• sükrü erbas siiri.

    ayrilik ne biliyor musun?
    ne araya yollarin girmesi,
    ne kapanan kapilar,
    ne yildiz kaymasi gecede,
    ne ceplerde tren tarifesi,
    ne de turna katari gökte.

    insanin içini dökmekten vazgeçmesi ayrilik!

    ipi kopmus boncuklar gibi yollara döktügü gözlerini,
    birer damla düs kirikligi olarak toplamasi içine.
    ardinda dünyalar isiyan camlar dururken,
    duvarlara dalip dalip gitmesi.
    türküsünü söylecek kimsesi kalmamak ayrilik.
    saçina rüzgar, sesine isik düsürememek kimsenin.
    çiçekçilerden uzaga düsmesi insanin yolunun.
    günesin bir ceza gibi dogmasi dünyaya.
    iki adimdan biri insanin, sevincin kundakçisi,
    hüznün armasi ayrilik.

    o küçük ölüm!

    usta dokunuslarla bizi büyük ölüme hazirlayan.

    ayrilik, o köpüklü öpüslerin ardindan gidip agzini yikadiginda baslamisti.
    ben bulutlari gösterirken,
    “bulmacanin bes harfli yemek sorusuna” yanit aramanla halkalanmis,
    “askin sarabinin agzini açtim, yar yüzünden içti murt bende kaldi”
    türküsü tenimde dügümlenirken, odadan çikisinla yolunu tutmus,
    daglarda öldürülen çocuklarin fotograflarini bir kenara itip,
    “bu etegin üstüne bu bluz yakisti mi? ”

:::::

Verilen Görevler ▸
- A) Ayrılık şiirinin "ardinda dünyalar isiyan" sözcüklerinden "hüznün armasi ayrilik." sözcüklerine kadar olan kısmını harfi harfine yeniden yazar mısınız?
- B) Ayrılık şiirine göre ayrılık, insanın neden vazgeçmesidir?
- C) Ayrılık şiirinin "ayrilik ne biliyor musun?" diye başlayan kıtasını, temel noktalarını koruyarak madde madde kısaca yeniden yazar mısınız?

:::::

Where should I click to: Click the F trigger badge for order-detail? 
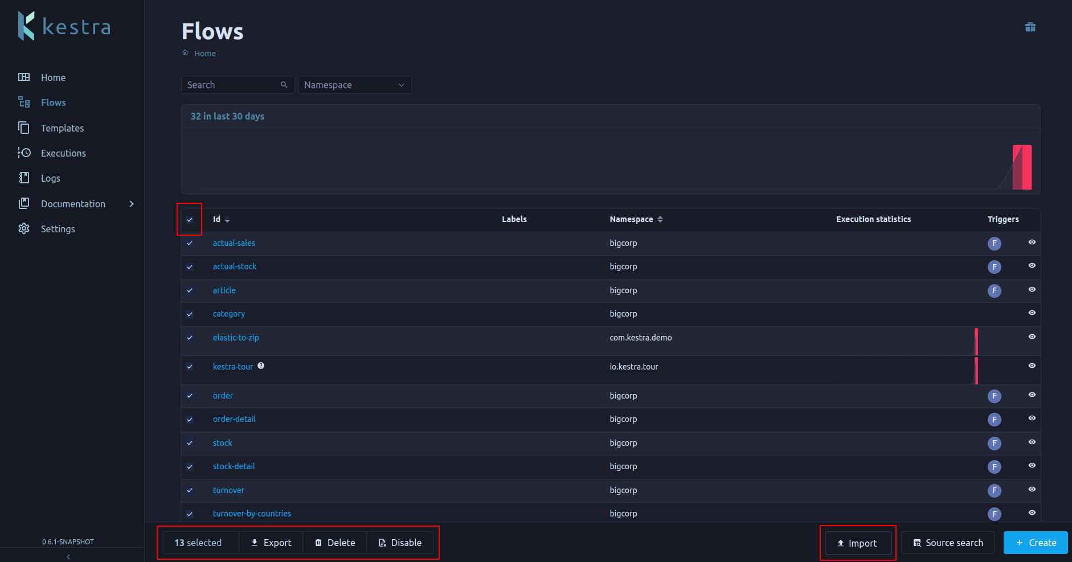[x=994, y=420]
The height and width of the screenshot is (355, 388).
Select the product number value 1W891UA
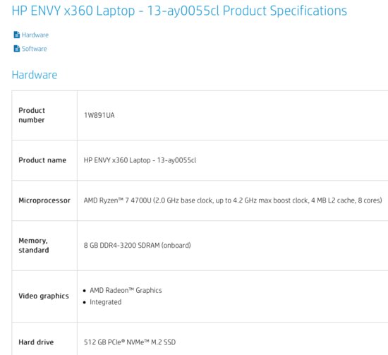(x=99, y=115)
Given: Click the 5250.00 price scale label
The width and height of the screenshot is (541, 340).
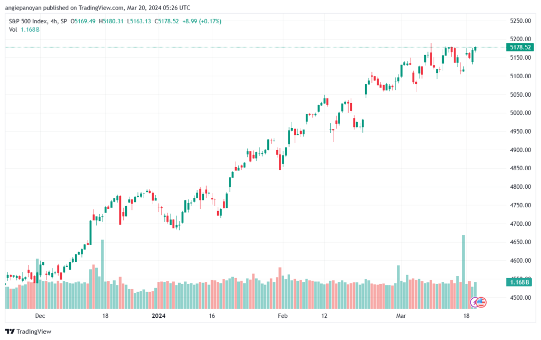Looking at the screenshot, I should pos(520,21).

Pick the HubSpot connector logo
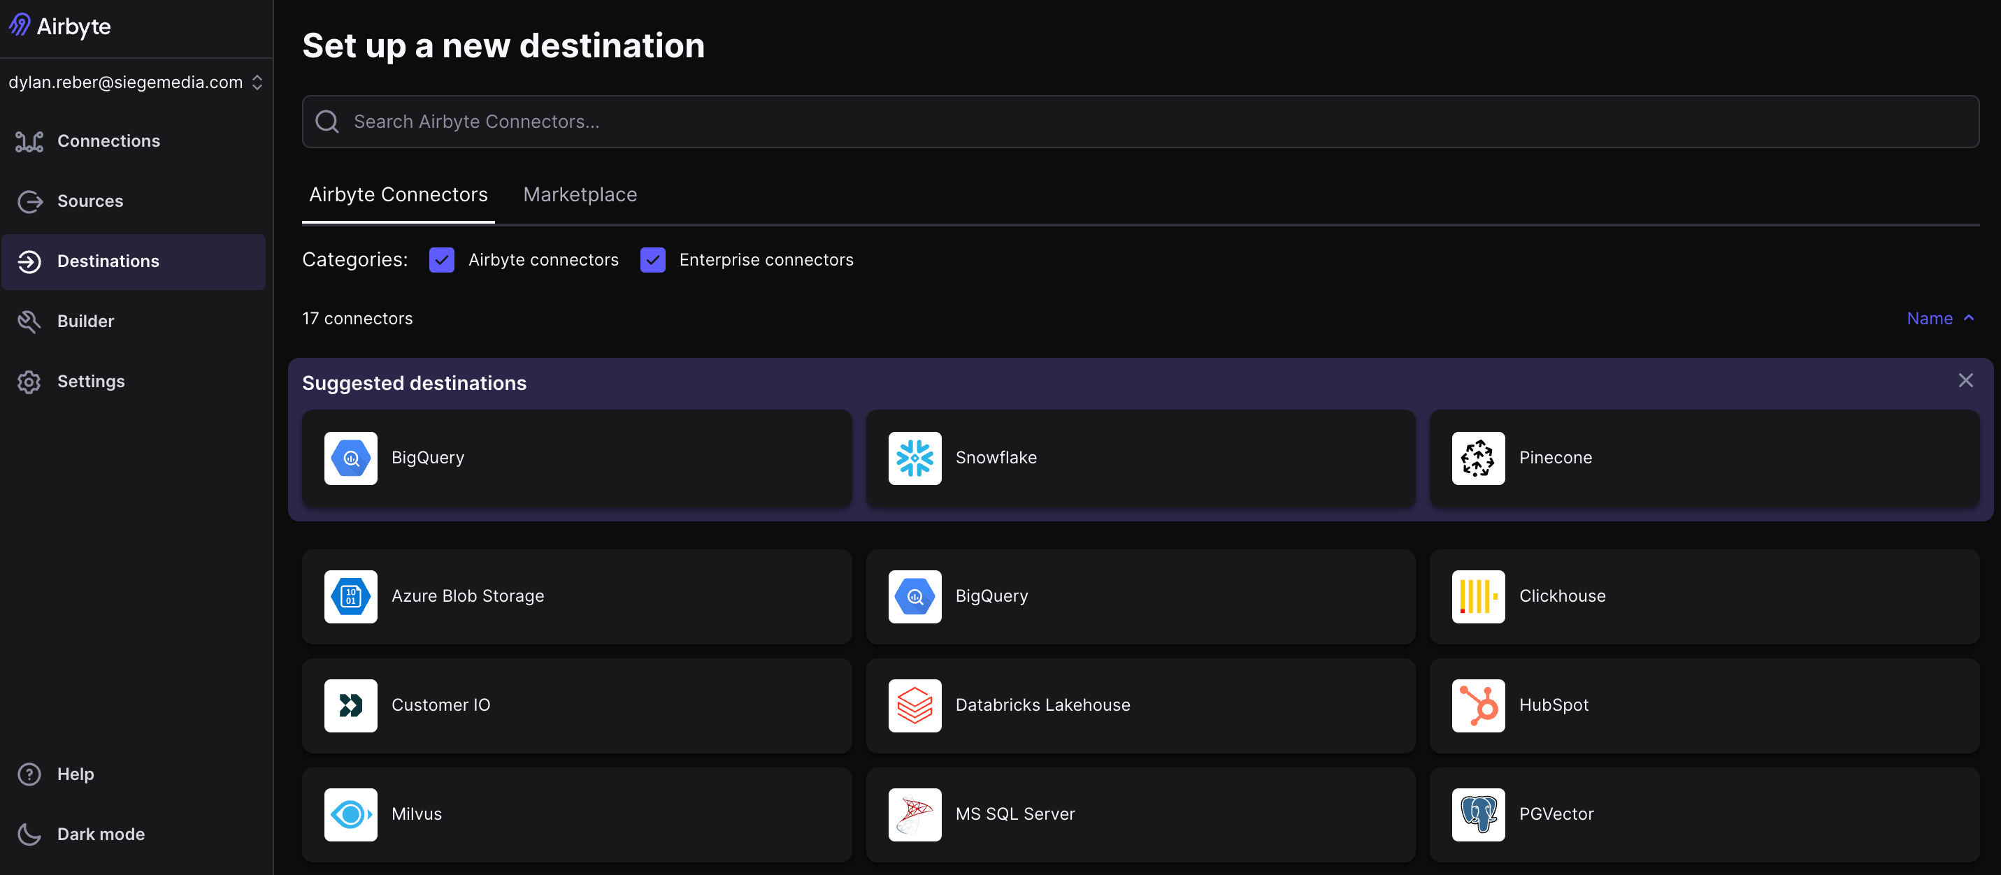(x=1477, y=705)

:::::

Yazılı Cevaplar ▸
- A)
ardinda dünyalar isiyan camlar dururken,
    duvarlara dalip dalip gitmesi.
    türküsünü söylecek kimsesi kalmamak ayrilik.
    saçina rüzgar, sesine isik düsürememek kimsenin.
    çiçekçilerden uzaga düsmesi insanin yolunun.
    günesin bir ceza gibi dogmasi dünyaya.
    iki adimdan biri insanin, sevincin kundakçisi,
    hüznün armasi ayrilik.

- B) İnsanın içini dökmekten vazgeçmesidir.

- C)
Ayrılık şunlar değildir:
- yolların araya girmesi
- kapanan kapılar
- gecede yıldız kayması
- ceplerde tren tarifesi
- gökte turna katarı